■ ASSIGNMENT: Return, exactly as written, the line containing "The width and" and every line after it to the end of the records below, with no pictures.

DATASET ENTRIES Start Marker

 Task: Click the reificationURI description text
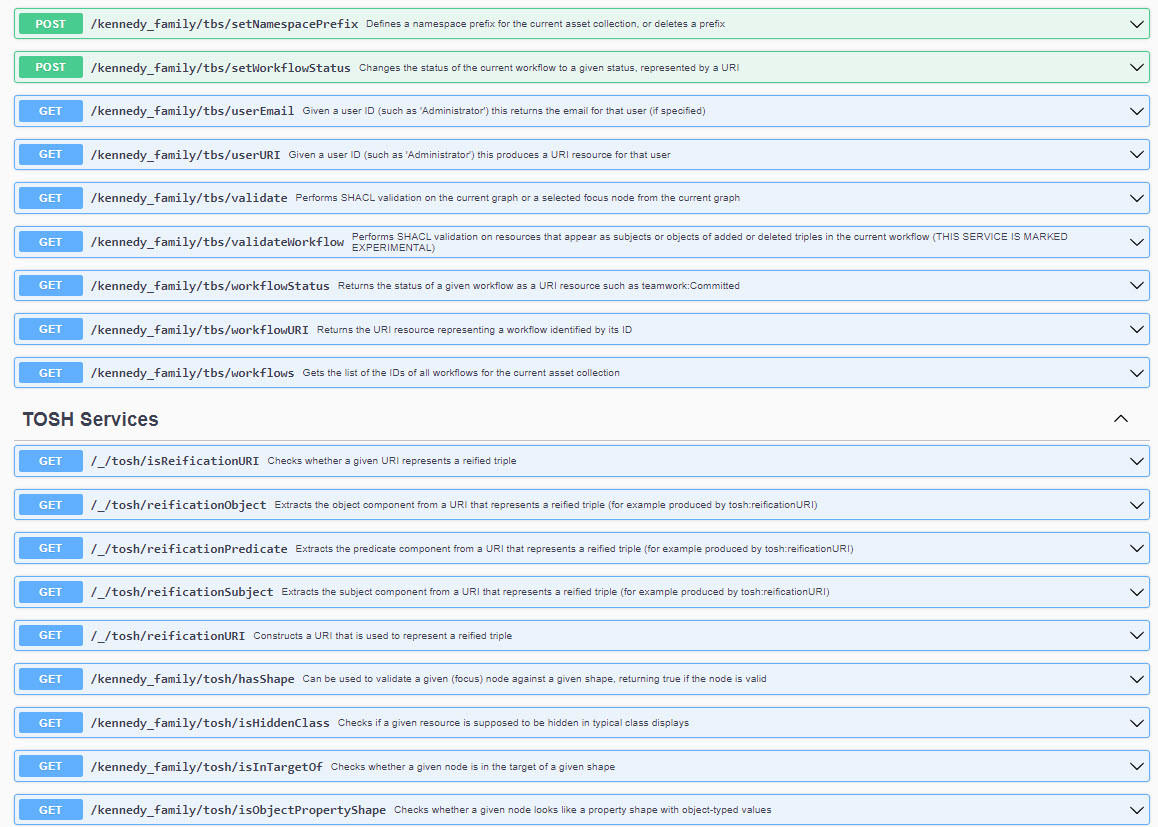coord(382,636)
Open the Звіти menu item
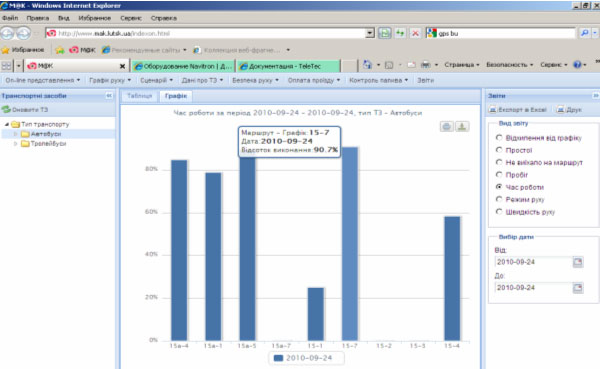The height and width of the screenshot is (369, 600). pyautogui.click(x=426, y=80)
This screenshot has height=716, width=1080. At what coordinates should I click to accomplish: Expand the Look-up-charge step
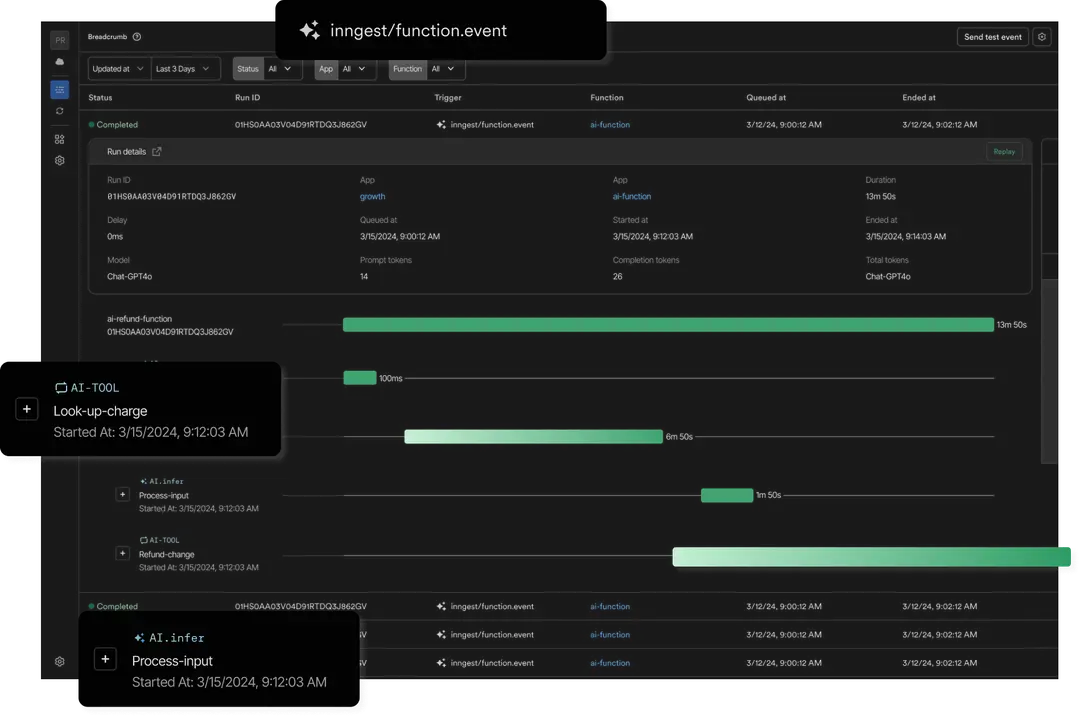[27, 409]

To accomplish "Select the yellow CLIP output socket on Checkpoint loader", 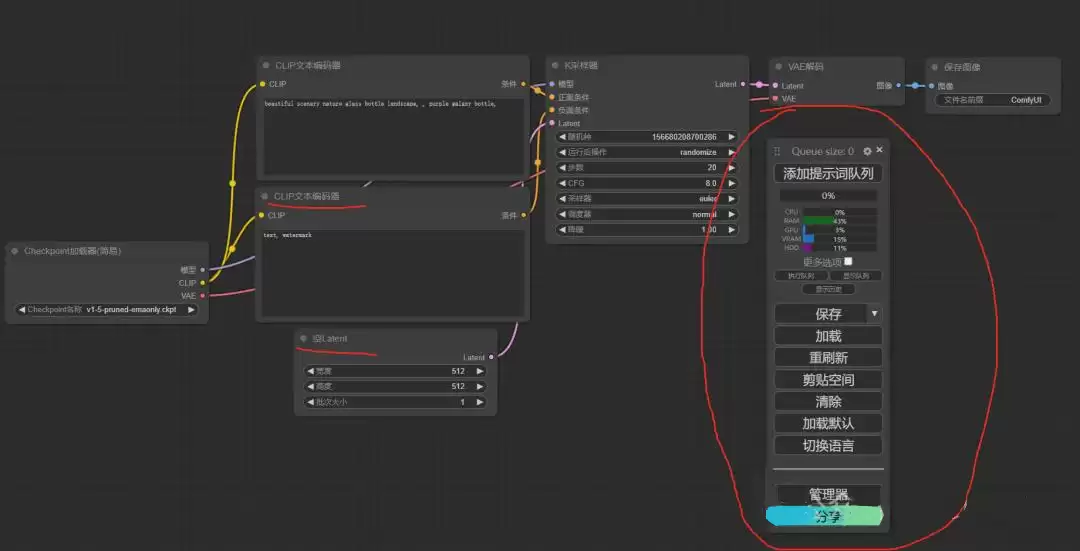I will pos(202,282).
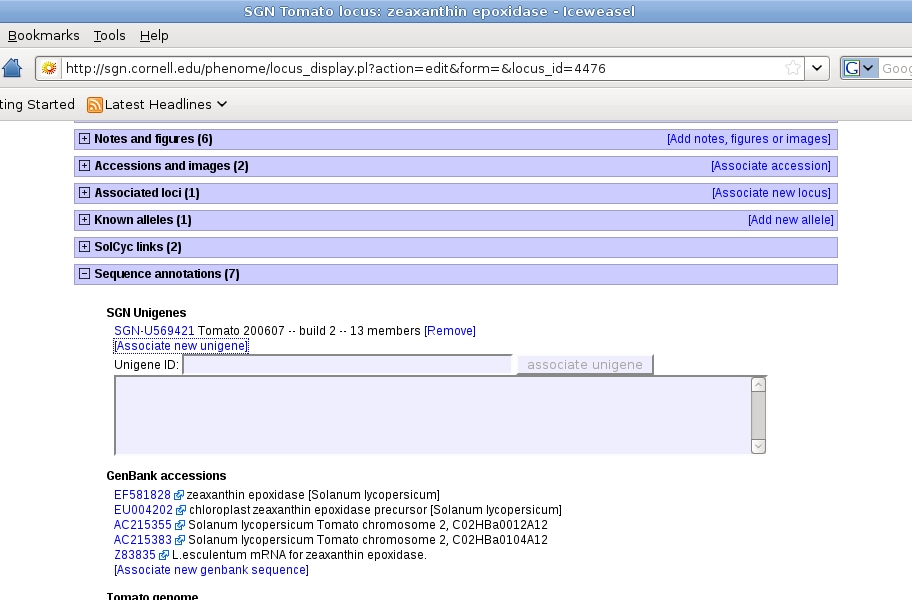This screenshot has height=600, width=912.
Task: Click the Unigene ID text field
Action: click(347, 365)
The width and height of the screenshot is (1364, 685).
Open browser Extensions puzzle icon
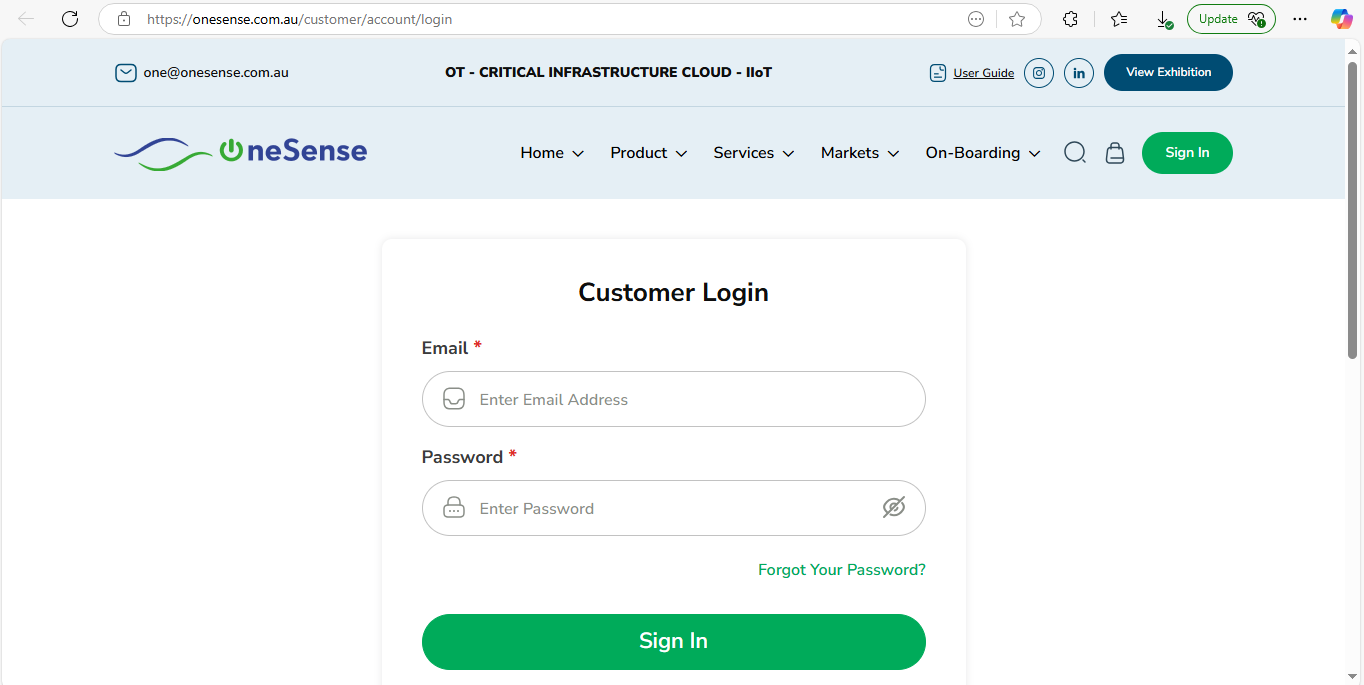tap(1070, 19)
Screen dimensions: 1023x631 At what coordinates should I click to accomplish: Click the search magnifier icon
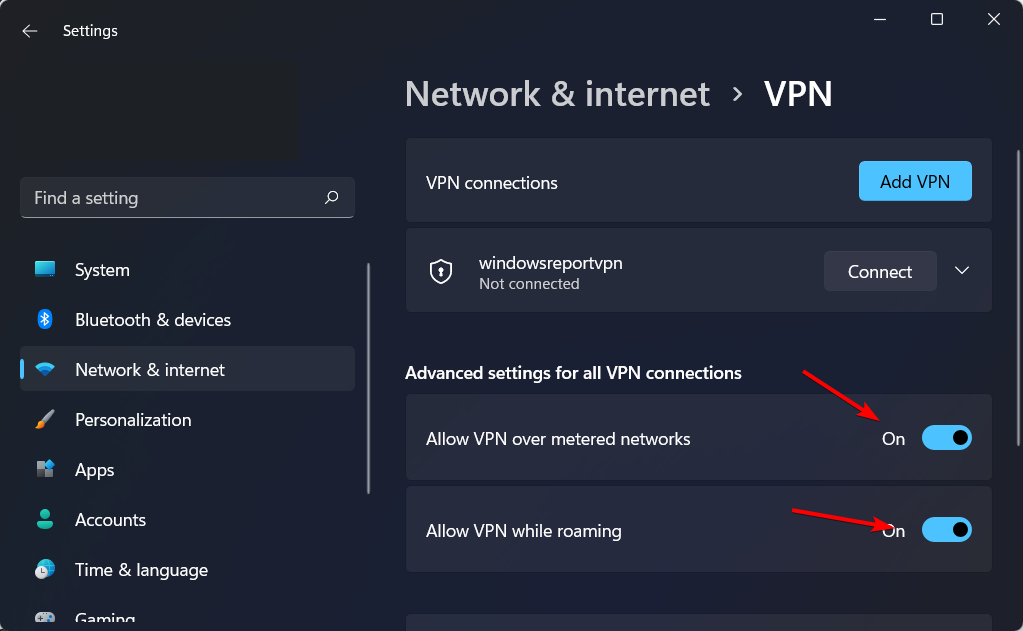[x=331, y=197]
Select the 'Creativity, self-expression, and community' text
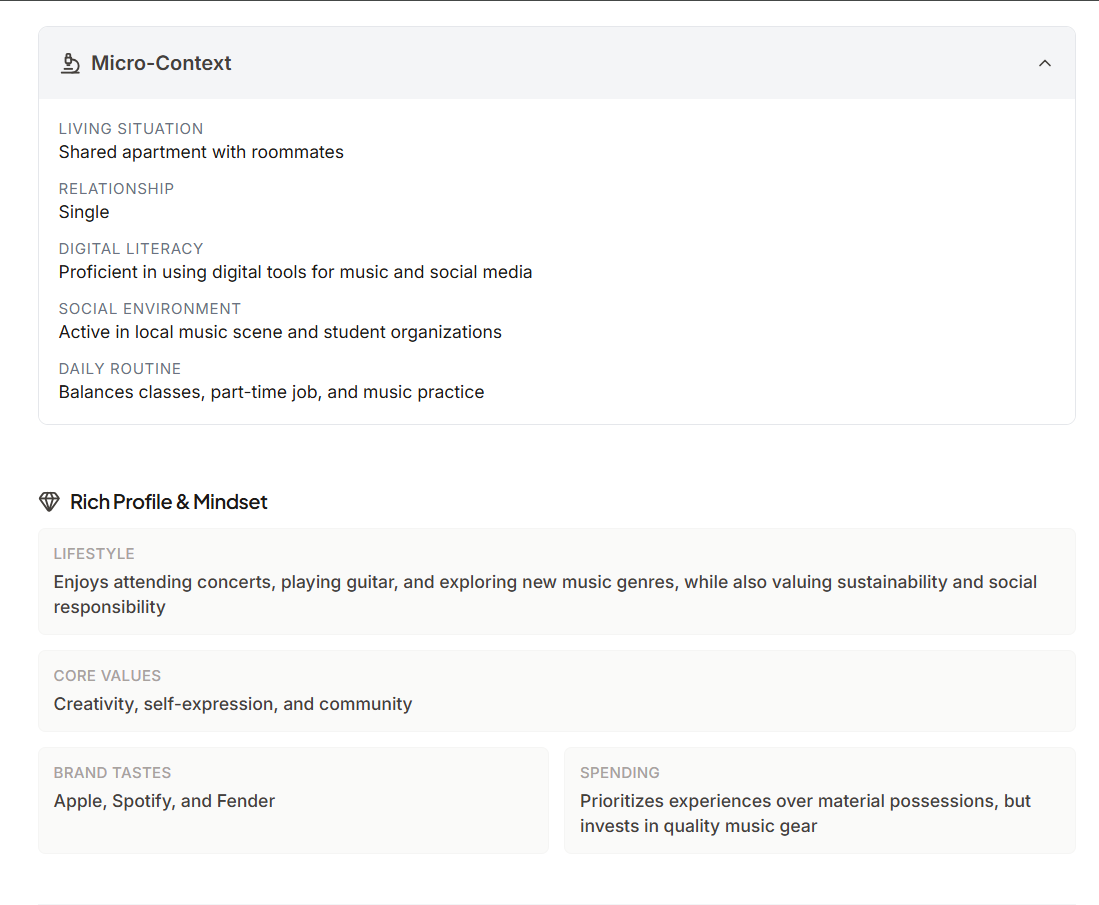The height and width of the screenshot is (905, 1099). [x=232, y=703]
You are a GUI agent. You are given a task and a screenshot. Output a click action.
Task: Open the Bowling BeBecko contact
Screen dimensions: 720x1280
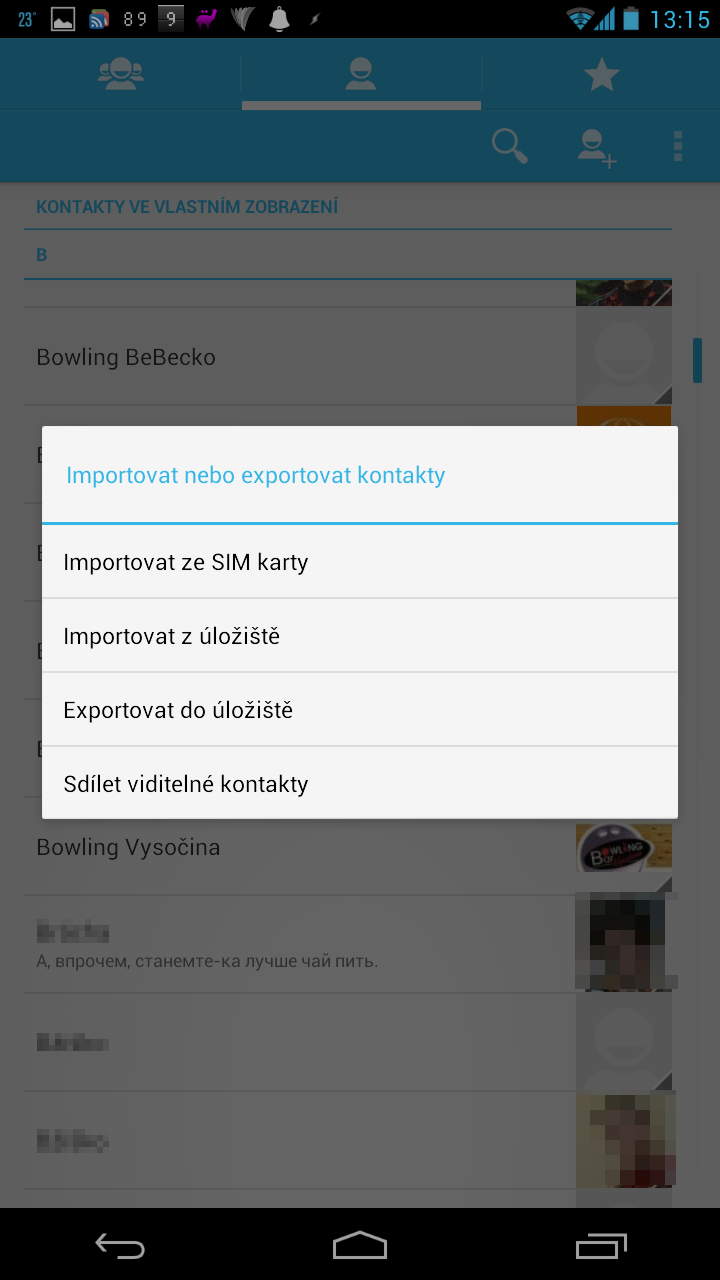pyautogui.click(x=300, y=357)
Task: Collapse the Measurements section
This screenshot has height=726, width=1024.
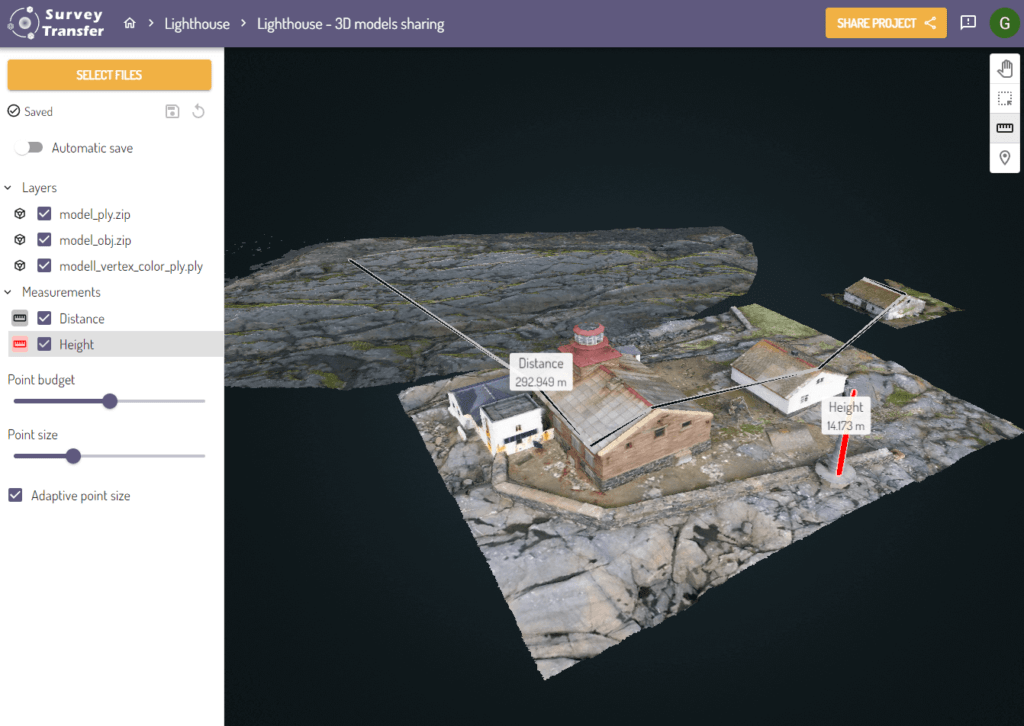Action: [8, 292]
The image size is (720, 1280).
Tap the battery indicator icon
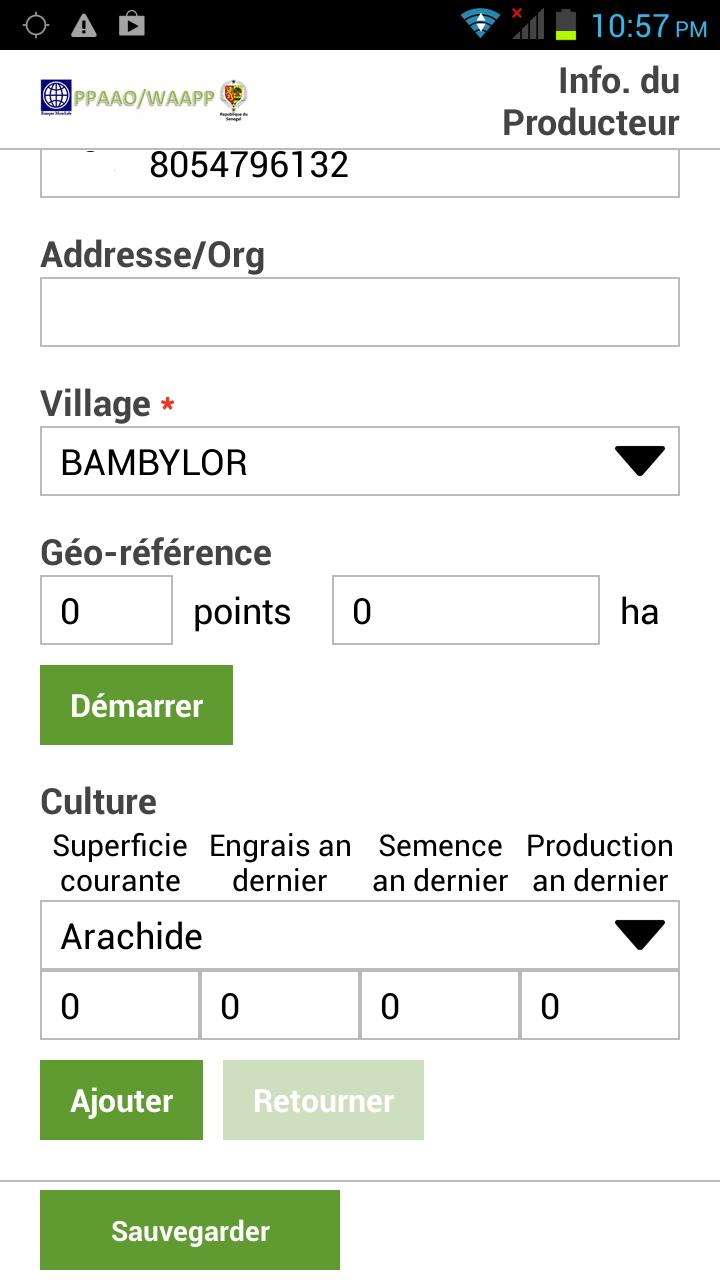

DATASET ENTRIES End Marker

■ TASK ANSWER:
The width and height of the screenshot is (1364, 685).
Open browser Extensions puzzle icon
tap(1070, 19)
Screen dimensions: 1023x631 At what coordinates should I click to accomplish: Click the search magnifier icon
[x=331, y=197]
Select the 'Creativity, self-expression, and community' text
The height and width of the screenshot is (905, 1099). [x=232, y=703]
You are a GUI agent. You are given a task and a screenshot. Output a click action.
Task: Open the Bowling BeBecko contact
Screen dimensions: 720x1280
pyautogui.click(x=300, y=357)
Task: Collapse the Measurements section
This screenshot has height=726, width=1024.
Action: [8, 292]
The image size is (720, 1280).
Tap the battery indicator icon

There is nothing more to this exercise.